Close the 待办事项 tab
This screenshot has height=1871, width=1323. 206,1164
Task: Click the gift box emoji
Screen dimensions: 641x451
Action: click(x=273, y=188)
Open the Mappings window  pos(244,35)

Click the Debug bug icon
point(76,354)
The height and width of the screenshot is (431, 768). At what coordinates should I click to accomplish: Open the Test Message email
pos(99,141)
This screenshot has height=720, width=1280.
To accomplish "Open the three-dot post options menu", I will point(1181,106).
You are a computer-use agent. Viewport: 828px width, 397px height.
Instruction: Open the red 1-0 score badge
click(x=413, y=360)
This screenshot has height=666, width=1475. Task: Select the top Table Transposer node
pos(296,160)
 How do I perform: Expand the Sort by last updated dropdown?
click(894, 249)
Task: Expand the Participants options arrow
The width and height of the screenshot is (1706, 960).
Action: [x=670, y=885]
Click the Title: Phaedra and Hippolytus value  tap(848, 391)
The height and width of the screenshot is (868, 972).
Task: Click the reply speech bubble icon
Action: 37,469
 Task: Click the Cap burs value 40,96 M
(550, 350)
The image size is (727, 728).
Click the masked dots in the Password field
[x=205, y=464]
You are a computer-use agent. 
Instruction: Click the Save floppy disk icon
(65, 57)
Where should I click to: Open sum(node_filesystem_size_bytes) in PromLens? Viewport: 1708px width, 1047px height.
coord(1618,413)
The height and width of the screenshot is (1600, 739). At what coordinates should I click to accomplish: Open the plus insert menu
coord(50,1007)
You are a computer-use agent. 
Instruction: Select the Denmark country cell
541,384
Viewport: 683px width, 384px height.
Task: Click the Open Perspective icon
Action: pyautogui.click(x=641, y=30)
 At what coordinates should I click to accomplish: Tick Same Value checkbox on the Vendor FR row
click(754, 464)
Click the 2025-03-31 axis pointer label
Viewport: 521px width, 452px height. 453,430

What the task requires: Search the listing for the string "options". Copy each line where it is found.

Solution:
To accomplish "Open the three-dot post options menu", I will point(1181,106).
Task: Expand the Participants options arrow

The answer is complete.